The ASA said the ad was misleading because while it said that 80% of officers' time would be spent "on the beat", it did not make it clear this included, er, duties other than patrolling the streets. What a farce.
And the ad did not make it sufficiently clear that the "pledge" doesn't apply to all 140,000 police officers in England and Wales - only the 13,500 neighbourhood constables and 16,000 community support officers in neighbourhood policing teams. What a con.
The struggling Supreme Leader and his jumped up home secretary, Johnson, had placed New Labour's crime and justice policy at the centre of the election campaign, highlighted the neighbourhood 'policing pledge'.
The now banned film was part of a TV, radio, press and online campaign launched last November, with a leaflet drop to more than 6m households in 60 areas across the country. Fiddled figures are used in New Labour campaign leaflets.
Ministers have been ratcheting up spending on ‘good news’ like there's no tomorrow, conjuring up upbeat messages of spring optimism as a well-entrenched New Labour marketing tool.
But using taxpayers cash to fund a series of high-profile adverts to trumpet the success of New Labour policies has led to complaints of bias and misleading the public.
Last year Balls' bloated bullshit department spent £2.7m advertising a new diploma, claiming it was “accepted by all universities”. Only to have the advert pulled in October when it emerged that not all institutions recognised the Mickey Mouse qualification.
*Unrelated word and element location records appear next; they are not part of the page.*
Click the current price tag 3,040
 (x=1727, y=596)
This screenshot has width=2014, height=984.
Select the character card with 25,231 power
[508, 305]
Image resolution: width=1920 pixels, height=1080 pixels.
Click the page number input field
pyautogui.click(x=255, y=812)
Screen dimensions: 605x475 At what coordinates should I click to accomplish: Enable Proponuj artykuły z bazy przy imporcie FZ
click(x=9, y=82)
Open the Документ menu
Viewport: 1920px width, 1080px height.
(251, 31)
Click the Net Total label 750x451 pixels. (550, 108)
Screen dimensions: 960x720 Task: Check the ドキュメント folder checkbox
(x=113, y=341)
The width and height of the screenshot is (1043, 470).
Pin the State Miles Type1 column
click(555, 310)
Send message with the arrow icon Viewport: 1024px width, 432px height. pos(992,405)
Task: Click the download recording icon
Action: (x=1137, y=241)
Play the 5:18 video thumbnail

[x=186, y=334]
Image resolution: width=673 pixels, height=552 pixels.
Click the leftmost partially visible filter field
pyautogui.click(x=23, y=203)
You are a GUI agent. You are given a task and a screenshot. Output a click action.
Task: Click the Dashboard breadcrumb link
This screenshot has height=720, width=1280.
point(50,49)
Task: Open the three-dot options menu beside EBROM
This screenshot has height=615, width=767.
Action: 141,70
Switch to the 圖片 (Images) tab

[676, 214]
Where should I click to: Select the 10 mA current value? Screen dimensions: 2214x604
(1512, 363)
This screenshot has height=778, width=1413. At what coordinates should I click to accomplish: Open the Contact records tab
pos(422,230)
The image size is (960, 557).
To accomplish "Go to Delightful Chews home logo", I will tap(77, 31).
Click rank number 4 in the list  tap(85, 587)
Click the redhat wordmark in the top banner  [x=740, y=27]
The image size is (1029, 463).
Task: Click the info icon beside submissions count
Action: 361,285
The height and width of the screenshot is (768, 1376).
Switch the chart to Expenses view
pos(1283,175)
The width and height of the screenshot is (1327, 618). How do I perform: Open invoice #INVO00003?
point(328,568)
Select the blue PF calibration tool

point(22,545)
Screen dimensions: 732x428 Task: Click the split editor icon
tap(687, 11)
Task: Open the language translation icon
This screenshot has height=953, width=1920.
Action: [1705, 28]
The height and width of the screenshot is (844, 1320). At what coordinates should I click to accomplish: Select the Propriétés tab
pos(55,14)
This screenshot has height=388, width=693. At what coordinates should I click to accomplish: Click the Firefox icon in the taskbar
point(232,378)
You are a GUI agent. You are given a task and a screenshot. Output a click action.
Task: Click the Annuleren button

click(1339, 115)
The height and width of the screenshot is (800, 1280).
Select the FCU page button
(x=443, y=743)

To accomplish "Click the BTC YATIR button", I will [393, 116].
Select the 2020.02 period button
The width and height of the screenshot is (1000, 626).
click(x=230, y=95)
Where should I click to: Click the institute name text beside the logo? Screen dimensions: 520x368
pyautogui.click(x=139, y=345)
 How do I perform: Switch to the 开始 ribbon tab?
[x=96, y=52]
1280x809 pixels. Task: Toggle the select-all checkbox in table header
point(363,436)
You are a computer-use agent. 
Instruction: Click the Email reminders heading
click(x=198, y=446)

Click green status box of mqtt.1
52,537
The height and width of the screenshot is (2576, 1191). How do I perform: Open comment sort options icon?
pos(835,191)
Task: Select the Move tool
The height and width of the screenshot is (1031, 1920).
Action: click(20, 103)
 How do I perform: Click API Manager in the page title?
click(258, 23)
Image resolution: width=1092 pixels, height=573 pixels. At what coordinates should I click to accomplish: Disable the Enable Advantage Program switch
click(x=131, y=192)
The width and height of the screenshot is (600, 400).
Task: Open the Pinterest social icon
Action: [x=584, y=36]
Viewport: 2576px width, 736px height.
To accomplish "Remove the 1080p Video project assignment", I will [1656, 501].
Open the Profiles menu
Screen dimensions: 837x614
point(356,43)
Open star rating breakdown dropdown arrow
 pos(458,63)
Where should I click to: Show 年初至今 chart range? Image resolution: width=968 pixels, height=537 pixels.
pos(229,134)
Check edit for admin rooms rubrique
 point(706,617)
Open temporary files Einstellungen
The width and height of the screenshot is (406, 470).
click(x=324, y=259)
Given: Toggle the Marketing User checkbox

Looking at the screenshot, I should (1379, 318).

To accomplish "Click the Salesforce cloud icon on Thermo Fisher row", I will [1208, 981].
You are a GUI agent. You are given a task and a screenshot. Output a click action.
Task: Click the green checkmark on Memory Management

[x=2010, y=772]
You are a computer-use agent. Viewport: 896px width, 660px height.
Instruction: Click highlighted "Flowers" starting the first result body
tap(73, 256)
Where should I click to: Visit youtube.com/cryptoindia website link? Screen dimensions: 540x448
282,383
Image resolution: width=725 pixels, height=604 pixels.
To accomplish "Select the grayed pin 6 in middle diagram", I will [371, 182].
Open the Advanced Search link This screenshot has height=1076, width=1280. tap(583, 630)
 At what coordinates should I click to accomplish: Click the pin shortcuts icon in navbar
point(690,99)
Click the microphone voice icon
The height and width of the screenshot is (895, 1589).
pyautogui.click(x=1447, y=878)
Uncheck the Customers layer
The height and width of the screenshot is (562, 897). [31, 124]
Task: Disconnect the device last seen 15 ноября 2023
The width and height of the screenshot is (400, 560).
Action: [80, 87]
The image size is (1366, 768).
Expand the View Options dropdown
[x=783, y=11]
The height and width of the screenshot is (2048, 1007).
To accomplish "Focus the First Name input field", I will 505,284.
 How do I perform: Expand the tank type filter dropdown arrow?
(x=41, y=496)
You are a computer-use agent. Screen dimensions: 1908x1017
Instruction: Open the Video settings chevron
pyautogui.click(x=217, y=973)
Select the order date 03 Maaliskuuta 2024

The recent government advertising blitz has the Directgov 'government information service' at the centre of the sham. Political propaganda by a Party using public funds to boost its general election campaign.
Fiddled policing figures, discredited diplomas and climate-change con ads - all pulled for pulling the wool over the eyes of the public.
After 13 years in power, the arrogant government now firmly believes it is the state, with a compliant civil service at its beck and call.
For Shameless Brown and his spinning government, the tools of the state are just weapons in the election war to push party political propaganda. All paid for by the taxpayer.
Mid graph: Spectator
Update 4pm: Tories are demanding Brown retracts the misleading New Labour policing campaign literature.